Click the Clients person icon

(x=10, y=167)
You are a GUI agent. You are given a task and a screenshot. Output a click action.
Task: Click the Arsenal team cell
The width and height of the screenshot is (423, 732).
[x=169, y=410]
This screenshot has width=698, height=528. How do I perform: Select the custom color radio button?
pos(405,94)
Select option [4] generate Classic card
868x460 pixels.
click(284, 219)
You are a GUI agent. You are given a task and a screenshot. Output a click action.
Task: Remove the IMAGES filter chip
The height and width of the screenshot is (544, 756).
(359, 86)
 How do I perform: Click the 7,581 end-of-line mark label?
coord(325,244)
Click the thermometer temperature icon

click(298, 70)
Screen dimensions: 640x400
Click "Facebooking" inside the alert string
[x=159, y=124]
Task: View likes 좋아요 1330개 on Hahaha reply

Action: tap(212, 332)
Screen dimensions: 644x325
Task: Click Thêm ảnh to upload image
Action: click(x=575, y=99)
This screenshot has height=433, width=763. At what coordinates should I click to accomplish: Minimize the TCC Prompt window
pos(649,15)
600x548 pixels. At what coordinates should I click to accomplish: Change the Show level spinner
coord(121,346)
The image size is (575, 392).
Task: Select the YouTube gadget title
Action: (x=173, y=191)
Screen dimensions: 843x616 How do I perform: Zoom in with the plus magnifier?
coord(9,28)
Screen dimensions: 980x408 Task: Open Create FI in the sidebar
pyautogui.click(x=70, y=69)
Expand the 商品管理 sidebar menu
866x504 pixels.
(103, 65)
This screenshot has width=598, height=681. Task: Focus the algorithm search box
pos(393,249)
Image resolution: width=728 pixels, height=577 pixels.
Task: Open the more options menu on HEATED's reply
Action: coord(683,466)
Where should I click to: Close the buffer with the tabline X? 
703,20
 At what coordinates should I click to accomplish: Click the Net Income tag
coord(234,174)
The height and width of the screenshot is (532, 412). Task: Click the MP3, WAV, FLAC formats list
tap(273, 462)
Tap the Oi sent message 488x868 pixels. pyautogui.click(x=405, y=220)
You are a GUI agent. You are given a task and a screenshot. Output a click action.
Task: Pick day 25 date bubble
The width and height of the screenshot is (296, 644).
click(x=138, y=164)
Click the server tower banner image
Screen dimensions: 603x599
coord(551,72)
•••••
▶ _Task details_: Write out every entry verbatim.

▶ _Output below_:
Click the Clients person icon

(x=10, y=167)
You are a GUI agent. You are given a task and a screenshot. Output a click action.
Task: Click the Arsenal team cell
The width and height of the screenshot is (423, 732).
[x=169, y=410]
This screenshot has width=698, height=528. How do I perform: Select the custom color radio button?
pos(405,94)
Select option [4] generate Classic card
868x460 pixels.
click(284, 219)
You are a GUI agent. You are given a task and a screenshot. Output a click action.
Task: Remove the IMAGES filter chip
The height and width of the screenshot is (544, 756).
(359, 86)
 How do I perform: Click the 7,581 end-of-line mark label?
coord(325,244)
Click the thermometer temperature icon

click(298, 70)
Screen dimensions: 640x400
Click "Facebooking" inside the alert string
[x=159, y=124]
Task: View likes 좋아요 1330개 on Hahaha reply

Action: tap(212, 332)
Screen dimensions: 644x325
Task: Click Thêm ảnh to upload image
Action: click(x=575, y=99)
This screenshot has height=433, width=763. At what coordinates should I click to accomplish: Minimize the TCC Prompt window
pos(649,15)
600x548 pixels. At what coordinates should I click to accomplish: Change the Show level spinner
coord(121,346)
The image size is (575, 392).
Task: Select the YouTube gadget title
Action: (x=173, y=191)
Screen dimensions: 843x616 How do I perform: Zoom in with the plus magnifier?
coord(9,28)
Screen dimensions: 980x408 Task: Open Create FI in the sidebar
pyautogui.click(x=70, y=69)
Expand the 商品管理 sidebar menu
866x504 pixels.
(103, 65)
This screenshot has width=598, height=681. Task: Focus the algorithm search box
pos(393,249)
Image resolution: width=728 pixels, height=577 pixels.
Task: Open the more options menu on HEATED's reply
Action: coord(683,466)
Where should I click to: Close the buffer with the tabline X? 
703,20
 At what coordinates should I click to accomplish: Click the Net Income tag
coord(234,174)
The height and width of the screenshot is (532, 412). Task: Click the MP3, WAV, FLAC formats list
tap(273, 462)
Tap the Oi sent message 488x868 pixels. pyautogui.click(x=405, y=220)
You are a GUI agent. You are given a task and a screenshot. Output a click action.
Task: Pick day 25 date bubble
The width and height of the screenshot is (296, 644).
click(x=138, y=164)
Click the server tower banner image
Screen dimensions: 603x599
coord(551,72)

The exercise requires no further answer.